Rea sentiu a multidão a engrossar à sua volta e quando olhou para cima ficou surpreendida ao ver uma parede de pessoas a bloquearem-lhe o caminho. A vila inteira parecia ter saído à rua, homens e mulheres, jovens e velhos. Ela via a agonia nos seus rostos, uma agonia que ela tinha partilhado. Ela parou e olhou para eles. Ela sabia o que eles queriam. Eles queriam matar o seu filho.

Ela sentiu uma repentina onda de desafio – e resolveu naquele momento que nunca o faria.

"Rea", ouviu-se uma voz grossa.

Severn, um homem de meia-idade com cabelo escuro e barba, uma cicatriz na bochecha feita naquela noite, estava ao centro e olhou para ela, cima abaixo, como se ela fosse um pedaço de gado. Passou-lhe pela cabeça dela que ele não era muito melhor do que os nobres. Eles eram todos iguais: todos achavam que tinham o direito de controlar o seu corpo.

"Tu vais tomar a raiz", ele ordenou sombriamente. "Vais tomar a raiz e amanhã tudo isto vai ficar no teu passado."
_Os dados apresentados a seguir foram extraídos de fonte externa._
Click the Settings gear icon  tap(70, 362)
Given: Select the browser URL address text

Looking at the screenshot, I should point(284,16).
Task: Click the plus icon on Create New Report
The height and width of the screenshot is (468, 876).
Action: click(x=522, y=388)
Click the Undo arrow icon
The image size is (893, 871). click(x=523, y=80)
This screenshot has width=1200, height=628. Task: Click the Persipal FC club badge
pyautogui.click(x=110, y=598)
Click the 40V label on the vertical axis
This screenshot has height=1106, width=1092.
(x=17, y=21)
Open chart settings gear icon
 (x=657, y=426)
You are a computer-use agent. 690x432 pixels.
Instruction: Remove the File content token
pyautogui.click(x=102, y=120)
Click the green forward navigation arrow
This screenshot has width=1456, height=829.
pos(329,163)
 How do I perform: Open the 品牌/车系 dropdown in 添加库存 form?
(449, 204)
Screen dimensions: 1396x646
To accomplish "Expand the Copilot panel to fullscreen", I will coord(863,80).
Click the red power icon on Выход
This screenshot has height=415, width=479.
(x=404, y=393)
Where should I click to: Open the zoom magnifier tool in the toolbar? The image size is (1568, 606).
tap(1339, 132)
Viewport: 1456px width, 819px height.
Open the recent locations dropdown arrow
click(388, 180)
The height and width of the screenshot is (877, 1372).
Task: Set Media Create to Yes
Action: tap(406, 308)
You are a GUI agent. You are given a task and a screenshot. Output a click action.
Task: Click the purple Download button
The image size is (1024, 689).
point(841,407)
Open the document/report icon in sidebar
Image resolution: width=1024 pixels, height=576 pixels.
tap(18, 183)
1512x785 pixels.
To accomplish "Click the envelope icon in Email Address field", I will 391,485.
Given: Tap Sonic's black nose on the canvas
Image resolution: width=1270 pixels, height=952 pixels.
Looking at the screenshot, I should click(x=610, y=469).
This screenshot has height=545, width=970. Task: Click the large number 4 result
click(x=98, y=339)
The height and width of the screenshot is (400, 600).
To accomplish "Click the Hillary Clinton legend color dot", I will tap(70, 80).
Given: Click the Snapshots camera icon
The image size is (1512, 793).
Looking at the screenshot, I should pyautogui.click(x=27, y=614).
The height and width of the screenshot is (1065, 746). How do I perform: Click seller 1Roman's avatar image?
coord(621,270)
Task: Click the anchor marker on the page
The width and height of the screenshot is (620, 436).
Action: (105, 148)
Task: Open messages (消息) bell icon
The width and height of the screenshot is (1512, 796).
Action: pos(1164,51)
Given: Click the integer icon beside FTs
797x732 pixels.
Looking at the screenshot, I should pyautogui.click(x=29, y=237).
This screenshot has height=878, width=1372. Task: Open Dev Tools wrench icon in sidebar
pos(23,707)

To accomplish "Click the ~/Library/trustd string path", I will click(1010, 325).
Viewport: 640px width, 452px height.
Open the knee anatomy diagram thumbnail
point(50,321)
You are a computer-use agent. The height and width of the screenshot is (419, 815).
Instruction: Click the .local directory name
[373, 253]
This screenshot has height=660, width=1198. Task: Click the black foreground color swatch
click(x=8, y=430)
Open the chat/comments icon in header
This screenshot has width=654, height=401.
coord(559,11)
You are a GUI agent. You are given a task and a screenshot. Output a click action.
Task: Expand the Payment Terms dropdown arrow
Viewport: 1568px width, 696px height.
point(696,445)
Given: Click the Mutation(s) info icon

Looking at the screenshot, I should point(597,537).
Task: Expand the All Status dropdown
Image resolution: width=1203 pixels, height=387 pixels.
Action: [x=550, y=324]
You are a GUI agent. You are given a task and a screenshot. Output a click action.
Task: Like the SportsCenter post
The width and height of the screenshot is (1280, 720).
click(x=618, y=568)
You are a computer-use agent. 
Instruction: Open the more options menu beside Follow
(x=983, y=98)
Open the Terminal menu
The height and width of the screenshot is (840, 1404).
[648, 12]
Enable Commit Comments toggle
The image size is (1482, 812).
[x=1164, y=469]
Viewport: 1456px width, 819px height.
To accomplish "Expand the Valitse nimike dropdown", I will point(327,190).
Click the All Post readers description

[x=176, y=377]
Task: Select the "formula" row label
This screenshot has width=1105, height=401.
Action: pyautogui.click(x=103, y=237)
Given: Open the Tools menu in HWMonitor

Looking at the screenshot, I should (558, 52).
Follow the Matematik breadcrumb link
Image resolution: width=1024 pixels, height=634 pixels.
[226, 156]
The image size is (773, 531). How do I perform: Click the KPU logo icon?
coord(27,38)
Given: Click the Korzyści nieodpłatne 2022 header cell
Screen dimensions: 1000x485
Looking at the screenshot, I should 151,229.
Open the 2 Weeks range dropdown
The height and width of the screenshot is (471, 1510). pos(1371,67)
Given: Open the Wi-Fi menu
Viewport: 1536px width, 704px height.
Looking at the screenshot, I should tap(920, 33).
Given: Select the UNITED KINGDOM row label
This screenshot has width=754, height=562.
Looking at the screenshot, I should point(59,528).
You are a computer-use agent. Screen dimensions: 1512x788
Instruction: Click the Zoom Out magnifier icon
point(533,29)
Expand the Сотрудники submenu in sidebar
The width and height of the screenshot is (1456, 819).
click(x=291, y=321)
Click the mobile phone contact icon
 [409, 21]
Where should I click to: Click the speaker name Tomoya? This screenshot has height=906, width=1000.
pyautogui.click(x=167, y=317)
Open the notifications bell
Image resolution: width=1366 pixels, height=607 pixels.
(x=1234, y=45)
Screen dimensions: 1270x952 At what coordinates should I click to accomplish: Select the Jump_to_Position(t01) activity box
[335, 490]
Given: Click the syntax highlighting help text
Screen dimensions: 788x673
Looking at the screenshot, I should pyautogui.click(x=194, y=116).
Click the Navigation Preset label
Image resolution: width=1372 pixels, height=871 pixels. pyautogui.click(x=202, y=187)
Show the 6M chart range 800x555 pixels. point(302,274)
Ao lado de Severn, uma mulher deu um passo adiante. Luca. Ela também tinha sido atacado naquela noite e tinha tomado a raiz na semana anterior. Rea tinha-a ouvido a gemer durante toda a noite, gritando de dor pelo seu filho perdido.

Luca deu-lhe um saco, com o pó amarelo a ver-se lá dentro. Rea recuou. Ela sentiu a aldeia inteira a olhar para ela, esperando que o aceitasse e levasse.

"Luca irá acompanhar-te ao rio. Ela vai ficar contigo durante a noite.", acrescentou Severn.

Rea olhava para ele, sentindo uma energia estranha a crescer dentro dela ao olhar para todos eles friamente.

Ela não disse nada.

Os rostos deles endureceram-se.

"Não nos desafies, miúda", disse outro homem, aproximando-se, segurando a sua foice com força até os seus dedos ficaram brancos. "Não desonres a memória dos homens e mulheres que perdemos naquela noite, dando vida aos seus filhos. Faz o que esperam de ti. Faz o que tens a fazer."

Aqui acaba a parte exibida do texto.